Paris, Barrois l’aîné et fils An XI-1803.

Reference: 14219
Price: £670 [convert currency]

Full Description

4to. xii + 268pp, 18 engraved plates (2 double-page). Contemporary quarter calf, marbled boards, small vellum outer corners (these slightly bumped), label on spine renewed. Half title leaf, title leaf and final plate a bit spotted and soiled, some minor spotting at outer blank margins of the other plates.
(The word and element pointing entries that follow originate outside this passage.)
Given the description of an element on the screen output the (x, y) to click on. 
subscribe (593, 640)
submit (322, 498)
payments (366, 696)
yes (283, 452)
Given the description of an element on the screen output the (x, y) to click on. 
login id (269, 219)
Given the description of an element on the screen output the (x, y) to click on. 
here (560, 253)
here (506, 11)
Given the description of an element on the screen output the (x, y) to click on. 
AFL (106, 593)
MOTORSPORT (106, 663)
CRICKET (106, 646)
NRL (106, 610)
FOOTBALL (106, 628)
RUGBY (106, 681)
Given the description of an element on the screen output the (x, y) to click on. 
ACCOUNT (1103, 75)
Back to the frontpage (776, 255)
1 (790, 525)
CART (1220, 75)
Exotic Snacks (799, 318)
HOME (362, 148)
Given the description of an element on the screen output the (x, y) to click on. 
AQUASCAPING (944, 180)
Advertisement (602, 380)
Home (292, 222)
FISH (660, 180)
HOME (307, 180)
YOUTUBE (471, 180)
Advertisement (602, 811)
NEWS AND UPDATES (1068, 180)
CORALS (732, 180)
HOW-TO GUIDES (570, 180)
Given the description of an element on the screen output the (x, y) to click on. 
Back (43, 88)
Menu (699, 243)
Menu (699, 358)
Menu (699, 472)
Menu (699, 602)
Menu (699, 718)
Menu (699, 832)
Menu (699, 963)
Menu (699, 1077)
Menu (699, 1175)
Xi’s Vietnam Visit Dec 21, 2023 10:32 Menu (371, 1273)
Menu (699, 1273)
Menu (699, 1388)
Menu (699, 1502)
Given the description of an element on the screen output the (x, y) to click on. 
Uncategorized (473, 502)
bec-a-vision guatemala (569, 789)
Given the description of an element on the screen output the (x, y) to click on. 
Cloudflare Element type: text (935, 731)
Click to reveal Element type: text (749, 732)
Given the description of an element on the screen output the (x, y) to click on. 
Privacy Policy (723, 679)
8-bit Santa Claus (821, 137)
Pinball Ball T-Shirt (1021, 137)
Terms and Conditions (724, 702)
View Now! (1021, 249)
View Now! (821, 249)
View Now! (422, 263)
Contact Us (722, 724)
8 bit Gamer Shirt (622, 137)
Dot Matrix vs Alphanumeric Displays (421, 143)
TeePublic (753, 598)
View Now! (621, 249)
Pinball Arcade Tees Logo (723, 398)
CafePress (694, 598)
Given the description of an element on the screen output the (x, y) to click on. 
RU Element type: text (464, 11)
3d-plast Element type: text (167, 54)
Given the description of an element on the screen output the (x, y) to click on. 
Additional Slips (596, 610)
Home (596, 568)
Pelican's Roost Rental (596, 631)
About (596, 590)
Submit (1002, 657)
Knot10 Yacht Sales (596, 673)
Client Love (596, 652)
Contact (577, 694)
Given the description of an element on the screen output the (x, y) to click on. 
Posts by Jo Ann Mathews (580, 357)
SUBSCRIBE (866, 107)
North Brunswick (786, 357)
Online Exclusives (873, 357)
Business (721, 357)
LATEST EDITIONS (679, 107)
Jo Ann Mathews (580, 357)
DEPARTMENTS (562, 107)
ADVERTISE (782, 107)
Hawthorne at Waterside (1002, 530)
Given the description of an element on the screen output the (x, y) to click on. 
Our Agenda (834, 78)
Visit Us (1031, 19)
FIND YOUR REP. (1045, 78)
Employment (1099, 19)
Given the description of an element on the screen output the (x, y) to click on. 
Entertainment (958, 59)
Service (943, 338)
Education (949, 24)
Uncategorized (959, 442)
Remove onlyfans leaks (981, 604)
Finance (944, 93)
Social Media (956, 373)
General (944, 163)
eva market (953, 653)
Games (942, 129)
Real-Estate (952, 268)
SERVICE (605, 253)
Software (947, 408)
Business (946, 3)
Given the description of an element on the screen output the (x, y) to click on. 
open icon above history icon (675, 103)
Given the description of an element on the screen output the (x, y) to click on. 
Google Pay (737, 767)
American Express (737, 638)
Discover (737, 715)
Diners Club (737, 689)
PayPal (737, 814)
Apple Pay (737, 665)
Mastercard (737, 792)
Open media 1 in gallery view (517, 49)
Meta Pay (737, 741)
The most significant treatise of its period on the architecture of ancient Egypt, originally composed by its author, the eminent architectural theorist Antoine Chrysostome Quatremère de Quincy (1755-1849), as his prize-winning entry in a competition organised by the Académie des Inscriptions in 1785, but not published at that time and issued with an expanded text in its present first edition in the aftermath of Napoleon’s invasion of Egypt when its subject matter had become suddenly topical. Quatremère de Quincy’s treatise, which has been described as “one of the seminal texts of the Egyptian Revival” (BAL Cat), had two principal objectives, that of describing the state of architecture in ancient Egypt, and, equally significantly, that of exploring the possible influence of Egyptian architecture on the architecture of the ancient Greeks, and what he has to say on the relationship between Egyptian and Greek architecture was widely influential among his contemporaries. The present copy, although a bit spotted and soiled at front and back, seems, rather to the present cataloguer’s surprise, to be the only copy that our firm has handled, and although copies are held in older libraries, the book is certainly unfamiliar in the book trade today. BAL Cat 2678 (C.R.Cockerell’s copy) ; Cicognara 2545.